RECORDS FOR PROCESSING
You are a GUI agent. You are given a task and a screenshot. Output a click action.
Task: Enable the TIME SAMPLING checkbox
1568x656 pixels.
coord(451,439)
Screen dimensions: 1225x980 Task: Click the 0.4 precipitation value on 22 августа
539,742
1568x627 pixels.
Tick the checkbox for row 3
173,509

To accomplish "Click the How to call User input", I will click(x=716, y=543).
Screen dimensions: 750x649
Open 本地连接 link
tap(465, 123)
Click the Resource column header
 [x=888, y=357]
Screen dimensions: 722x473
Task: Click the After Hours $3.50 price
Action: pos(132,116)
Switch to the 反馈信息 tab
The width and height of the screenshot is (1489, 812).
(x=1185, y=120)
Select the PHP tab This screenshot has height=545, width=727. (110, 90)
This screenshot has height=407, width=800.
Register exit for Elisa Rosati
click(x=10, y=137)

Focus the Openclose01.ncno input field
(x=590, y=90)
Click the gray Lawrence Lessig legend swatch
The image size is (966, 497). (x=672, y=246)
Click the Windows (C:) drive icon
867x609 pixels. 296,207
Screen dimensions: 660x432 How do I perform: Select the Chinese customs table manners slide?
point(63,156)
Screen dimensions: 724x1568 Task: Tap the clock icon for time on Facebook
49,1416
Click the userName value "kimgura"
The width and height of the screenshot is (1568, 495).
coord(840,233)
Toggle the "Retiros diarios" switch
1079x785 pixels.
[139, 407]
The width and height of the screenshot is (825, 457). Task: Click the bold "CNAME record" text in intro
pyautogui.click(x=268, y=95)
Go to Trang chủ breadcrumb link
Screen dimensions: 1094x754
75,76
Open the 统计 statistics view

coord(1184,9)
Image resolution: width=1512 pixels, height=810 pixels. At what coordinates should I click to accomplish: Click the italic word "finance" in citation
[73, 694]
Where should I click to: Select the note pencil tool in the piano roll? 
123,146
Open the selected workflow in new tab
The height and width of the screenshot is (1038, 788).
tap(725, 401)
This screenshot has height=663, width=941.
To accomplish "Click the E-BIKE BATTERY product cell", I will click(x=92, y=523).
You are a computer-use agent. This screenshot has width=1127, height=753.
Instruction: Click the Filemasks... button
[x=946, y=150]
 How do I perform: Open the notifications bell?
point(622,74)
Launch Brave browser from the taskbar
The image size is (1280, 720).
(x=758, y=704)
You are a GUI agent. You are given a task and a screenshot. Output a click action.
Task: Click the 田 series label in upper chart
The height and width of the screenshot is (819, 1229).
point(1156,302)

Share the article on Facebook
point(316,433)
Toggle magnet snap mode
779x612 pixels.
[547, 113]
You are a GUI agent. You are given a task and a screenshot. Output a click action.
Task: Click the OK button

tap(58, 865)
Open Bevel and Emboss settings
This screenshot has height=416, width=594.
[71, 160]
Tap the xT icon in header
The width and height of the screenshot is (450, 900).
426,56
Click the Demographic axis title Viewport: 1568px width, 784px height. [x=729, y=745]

ACTIVITY
Scan the listing and report each line where the word "will" shows up.

YOUR SOLUTION
To accomplish "Click the How to call User input", I will click(x=716, y=543).
To accomplish "Click the E-BIKE BATTERY product cell", I will click(x=92, y=523).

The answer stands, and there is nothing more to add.